Your instructions
What is needed here is an exact copy of all the data.

Dataset entries
┄┄┄┄┄┄┄┄┄┄

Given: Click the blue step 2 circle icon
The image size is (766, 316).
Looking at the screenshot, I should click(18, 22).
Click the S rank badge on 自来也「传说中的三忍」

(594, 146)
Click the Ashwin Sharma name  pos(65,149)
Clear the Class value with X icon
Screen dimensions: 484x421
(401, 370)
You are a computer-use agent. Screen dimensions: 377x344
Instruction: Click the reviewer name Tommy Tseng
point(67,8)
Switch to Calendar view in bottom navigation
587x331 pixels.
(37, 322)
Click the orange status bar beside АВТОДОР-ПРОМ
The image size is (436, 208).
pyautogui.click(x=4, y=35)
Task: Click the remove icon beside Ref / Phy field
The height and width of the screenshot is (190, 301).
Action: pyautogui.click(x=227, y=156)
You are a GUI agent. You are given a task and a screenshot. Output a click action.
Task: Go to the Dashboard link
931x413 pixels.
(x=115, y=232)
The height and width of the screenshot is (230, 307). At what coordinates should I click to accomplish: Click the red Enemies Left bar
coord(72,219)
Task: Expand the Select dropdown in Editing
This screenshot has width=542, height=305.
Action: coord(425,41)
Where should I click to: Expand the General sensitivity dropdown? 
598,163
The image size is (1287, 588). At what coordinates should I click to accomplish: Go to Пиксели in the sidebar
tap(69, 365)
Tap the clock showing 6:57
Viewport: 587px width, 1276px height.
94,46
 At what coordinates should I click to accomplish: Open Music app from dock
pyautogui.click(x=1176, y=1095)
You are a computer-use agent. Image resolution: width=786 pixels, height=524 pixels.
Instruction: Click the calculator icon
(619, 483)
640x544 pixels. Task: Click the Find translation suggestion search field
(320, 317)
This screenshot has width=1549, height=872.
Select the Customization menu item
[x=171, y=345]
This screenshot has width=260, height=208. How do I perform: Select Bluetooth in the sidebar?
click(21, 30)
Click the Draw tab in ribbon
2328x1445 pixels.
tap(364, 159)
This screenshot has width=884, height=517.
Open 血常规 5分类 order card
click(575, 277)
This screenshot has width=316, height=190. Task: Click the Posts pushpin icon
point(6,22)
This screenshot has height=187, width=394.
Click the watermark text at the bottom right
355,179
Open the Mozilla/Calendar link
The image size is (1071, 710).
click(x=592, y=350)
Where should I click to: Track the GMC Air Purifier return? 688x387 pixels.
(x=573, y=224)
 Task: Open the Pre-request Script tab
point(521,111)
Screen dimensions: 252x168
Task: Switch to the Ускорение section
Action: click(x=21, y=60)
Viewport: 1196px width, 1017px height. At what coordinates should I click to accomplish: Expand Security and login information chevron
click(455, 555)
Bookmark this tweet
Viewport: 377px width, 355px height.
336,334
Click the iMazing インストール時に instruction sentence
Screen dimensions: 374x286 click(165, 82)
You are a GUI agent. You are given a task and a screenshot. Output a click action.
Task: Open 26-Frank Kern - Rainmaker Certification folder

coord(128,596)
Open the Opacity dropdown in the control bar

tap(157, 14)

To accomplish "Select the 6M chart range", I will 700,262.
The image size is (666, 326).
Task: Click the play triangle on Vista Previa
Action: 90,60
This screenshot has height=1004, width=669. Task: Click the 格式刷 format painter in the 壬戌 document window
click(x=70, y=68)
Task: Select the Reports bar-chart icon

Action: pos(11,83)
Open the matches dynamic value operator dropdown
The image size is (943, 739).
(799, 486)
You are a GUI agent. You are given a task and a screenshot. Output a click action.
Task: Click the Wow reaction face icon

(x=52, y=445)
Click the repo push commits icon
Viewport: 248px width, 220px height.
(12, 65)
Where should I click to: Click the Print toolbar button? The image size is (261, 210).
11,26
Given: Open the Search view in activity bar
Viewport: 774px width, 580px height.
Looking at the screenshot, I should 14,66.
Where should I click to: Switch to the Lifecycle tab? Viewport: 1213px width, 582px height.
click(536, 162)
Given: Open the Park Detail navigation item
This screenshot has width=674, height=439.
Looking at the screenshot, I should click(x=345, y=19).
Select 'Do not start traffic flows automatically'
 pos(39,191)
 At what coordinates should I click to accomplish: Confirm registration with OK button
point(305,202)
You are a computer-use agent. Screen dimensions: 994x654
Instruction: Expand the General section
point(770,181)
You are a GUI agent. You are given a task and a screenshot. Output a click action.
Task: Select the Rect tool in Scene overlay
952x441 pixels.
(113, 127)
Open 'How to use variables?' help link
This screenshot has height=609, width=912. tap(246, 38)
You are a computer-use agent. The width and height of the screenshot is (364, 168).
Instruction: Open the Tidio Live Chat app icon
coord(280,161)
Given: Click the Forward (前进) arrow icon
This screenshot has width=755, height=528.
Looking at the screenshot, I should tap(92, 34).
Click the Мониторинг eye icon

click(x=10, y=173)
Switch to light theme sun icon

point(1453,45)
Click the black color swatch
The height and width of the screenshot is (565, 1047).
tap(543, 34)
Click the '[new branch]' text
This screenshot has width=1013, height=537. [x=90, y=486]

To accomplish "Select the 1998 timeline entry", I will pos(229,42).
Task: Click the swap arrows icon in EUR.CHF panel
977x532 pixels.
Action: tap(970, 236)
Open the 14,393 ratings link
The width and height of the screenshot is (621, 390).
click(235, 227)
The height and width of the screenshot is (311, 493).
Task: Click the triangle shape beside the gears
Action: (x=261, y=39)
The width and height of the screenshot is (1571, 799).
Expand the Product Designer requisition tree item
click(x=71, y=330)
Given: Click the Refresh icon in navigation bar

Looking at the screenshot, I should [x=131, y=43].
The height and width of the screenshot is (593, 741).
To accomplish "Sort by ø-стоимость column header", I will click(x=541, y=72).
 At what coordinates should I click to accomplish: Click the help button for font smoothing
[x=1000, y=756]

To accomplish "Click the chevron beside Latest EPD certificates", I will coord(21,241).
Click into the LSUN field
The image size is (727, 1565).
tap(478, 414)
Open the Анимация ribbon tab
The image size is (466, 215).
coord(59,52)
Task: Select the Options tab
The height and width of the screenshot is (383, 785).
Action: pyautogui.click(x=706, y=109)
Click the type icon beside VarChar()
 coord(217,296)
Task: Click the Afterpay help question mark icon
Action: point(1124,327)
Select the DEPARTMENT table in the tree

┄┄┄┄┄┄┄┄┄┄

Task output
Given: Click the blue step 2 circle icon
The image size is (766, 316).
Looking at the screenshot, I should click(18, 22).
Click the S rank badge on 自来也「传说中的三忍」

(594, 146)
Click the Ashwin Sharma name  pos(65,149)
Clear the Class value with X icon
Screen dimensions: 484x421
(401, 370)
You are a computer-use agent. Screen dimensions: 377x344
Instruction: Click the reviewer name Tommy Tseng
point(67,8)
Switch to Calendar view in bottom navigation
587x331 pixels.
(37, 322)
Click the orange status bar beside АВТОДОР-ПРОМ
The image size is (436, 208).
pyautogui.click(x=4, y=35)
Task: Click the remove icon beside Ref / Phy field
The height and width of the screenshot is (190, 301).
Action: pyautogui.click(x=227, y=156)
You are a GUI agent. You are given a task and a screenshot. Output a click action.
Task: Go to the Dashboard link
931x413 pixels.
(x=115, y=232)
The height and width of the screenshot is (230, 307). At what coordinates should I click to accomplish: Click the red Enemies Left bar
coord(72,219)
Task: Expand the Select dropdown in Editing
This screenshot has width=542, height=305.
Action: coord(425,41)
Where should I click to: Expand the General sensitivity dropdown? 
598,163
The image size is (1287, 588). At what coordinates should I click to accomplish: Go to Пиксели in the sidebar
tap(69, 365)
Tap the clock showing 6:57
Viewport: 587px width, 1276px height.
94,46
 At what coordinates should I click to accomplish: Open Music app from dock
pyautogui.click(x=1176, y=1095)
You are a computer-use agent. Image resolution: width=786 pixels, height=524 pixels.
Instruction: Click the calculator icon
(619, 483)
640x544 pixels. Task: Click the Find translation suggestion search field
(320, 317)
This screenshot has width=1549, height=872.
Select the Customization menu item
[x=171, y=345]
This screenshot has width=260, height=208. How do I perform: Select Bluetooth in the sidebar?
click(21, 30)
Click the Draw tab in ribbon
2328x1445 pixels.
tap(364, 159)
This screenshot has width=884, height=517.
Open 血常规 5分类 order card
click(575, 277)
This screenshot has width=316, height=190. Task: Click the Posts pushpin icon
point(6,22)
This screenshot has height=187, width=394.
Click the watermark text at the bottom right
355,179
Open the Mozilla/Calendar link
The image size is (1071, 710).
click(x=592, y=350)
Where should I click to: Track the GMC Air Purifier return? 688x387 pixels.
(x=573, y=224)
 Task: Open the Pre-request Script tab
point(521,111)
Screen dimensions: 252x168
Task: Switch to the Ускорение section
Action: click(x=21, y=60)
Viewport: 1196px width, 1017px height. At what coordinates should I click to accomplish: Expand Security and login information chevron
click(455, 555)
Bookmark this tweet
Viewport: 377px width, 355px height.
336,334
Click the iMazing インストール時に instruction sentence
Screen dimensions: 374x286 click(165, 82)
You are a GUI agent. You are given a task and a screenshot. Output a click action.
Task: Open 26-Frank Kern - Rainmaker Certification folder

coord(128,596)
Open the Opacity dropdown in the control bar

tap(157, 14)

To accomplish "Select the 6M chart range", I will 700,262.
The image size is (666, 326).
Task: Click the play triangle on Vista Previa
Action: 90,60
This screenshot has height=1004, width=669. Task: Click the 格式刷 format painter in the 壬戌 document window
click(x=70, y=68)
Task: Select the Reports bar-chart icon

Action: pos(11,83)
Open the matches dynamic value operator dropdown
The image size is (943, 739).
(799, 486)
You are a GUI agent. You are given a task and a screenshot. Output a click action.
Task: Click the Wow reaction face icon

(x=52, y=445)
Click the repo push commits icon
Viewport: 248px width, 220px height.
(12, 65)
Where should I click to: Click the Print toolbar button? The image size is (261, 210).
11,26
Given: Open the Search view in activity bar
Viewport: 774px width, 580px height.
Looking at the screenshot, I should 14,66.
Where should I click to: Switch to the Lifecycle tab? Viewport: 1213px width, 582px height.
click(536, 162)
Given: Open the Park Detail navigation item
This screenshot has width=674, height=439.
Looking at the screenshot, I should click(x=345, y=19).
Select 'Do not start traffic flows automatically'
 pos(39,191)
 At what coordinates should I click to accomplish: Confirm registration with OK button
point(305,202)
You are a computer-use agent. Screen dimensions: 994x654
Instruction: Expand the General section
point(770,181)
You are a GUI agent. You are given a task and a screenshot. Output a click action.
Task: Select the Rect tool in Scene overlay
952x441 pixels.
(113, 127)
Open 'How to use variables?' help link
This screenshot has height=609, width=912. tap(246, 38)
You are a computer-use agent. The width and height of the screenshot is (364, 168).
Instruction: Open the Tidio Live Chat app icon
coord(280,161)
Given: Click the Forward (前进) arrow icon
This screenshot has width=755, height=528.
Looking at the screenshot, I should tap(92, 34).
Click the Мониторинг eye icon

click(x=10, y=173)
Switch to light theme sun icon

point(1453,45)
Click the black color swatch
The height and width of the screenshot is (565, 1047).
tap(543, 34)
Click the '[new branch]' text
This screenshot has width=1013, height=537. [x=90, y=486]

To accomplish "Select the 1998 timeline entry", I will pos(229,42).
Task: Click the swap arrows icon in EUR.CHF panel
977x532 pixels.
Action: tap(970, 236)
Open the 14,393 ratings link
The width and height of the screenshot is (621, 390).
click(235, 227)
The height and width of the screenshot is (311, 493).
Task: Click the triangle shape beside the gears
Action: (x=261, y=39)
The width and height of the screenshot is (1571, 799).
Expand the Product Designer requisition tree item
click(x=71, y=330)
Given: Click the Refresh icon in navigation bar

Looking at the screenshot, I should [x=131, y=43].
The height and width of the screenshot is (593, 741).
To accomplish "Sort by ø-стоимость column header", I will click(x=541, y=72).
 At what coordinates should I click to accomplish: Click the help button for font smoothing
[x=1000, y=756]

To accomplish "Click the chevron beside Latest EPD certificates", I will coord(21,241).
Click into the LSUN field
The image size is (727, 1565).
tap(478, 414)
Open the Анимация ribbon tab
The image size is (466, 215).
coord(59,52)
Task: Select the Options tab
The height and width of the screenshot is (383, 785).
Action: pyautogui.click(x=706, y=109)
Click the type icon beside VarChar()
 coord(217,296)
Task: Click the Afterpay help question mark icon
Action: point(1124,327)
Select the DEPARTMENT table in the tree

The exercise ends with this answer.